--- How to complete this task ---
If a line in the data contains "height", copy it out.

--- Source records ---

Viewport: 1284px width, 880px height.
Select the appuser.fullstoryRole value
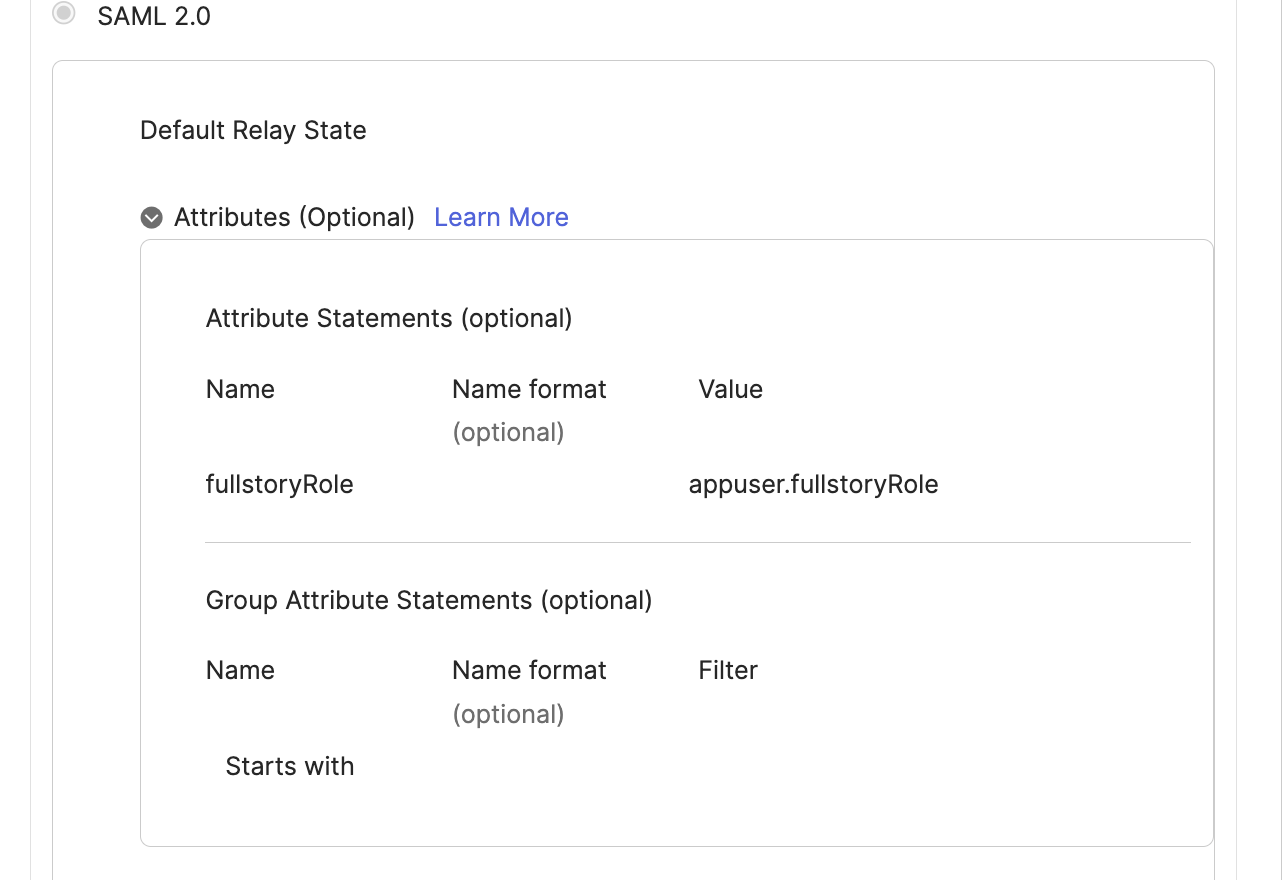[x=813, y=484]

...

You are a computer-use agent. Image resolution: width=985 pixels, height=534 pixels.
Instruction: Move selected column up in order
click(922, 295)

--- Response ---
Viewport: 1284px width, 880px height.
You are a computer-use agent. Image resolution: width=985 pixels, height=534 pixels.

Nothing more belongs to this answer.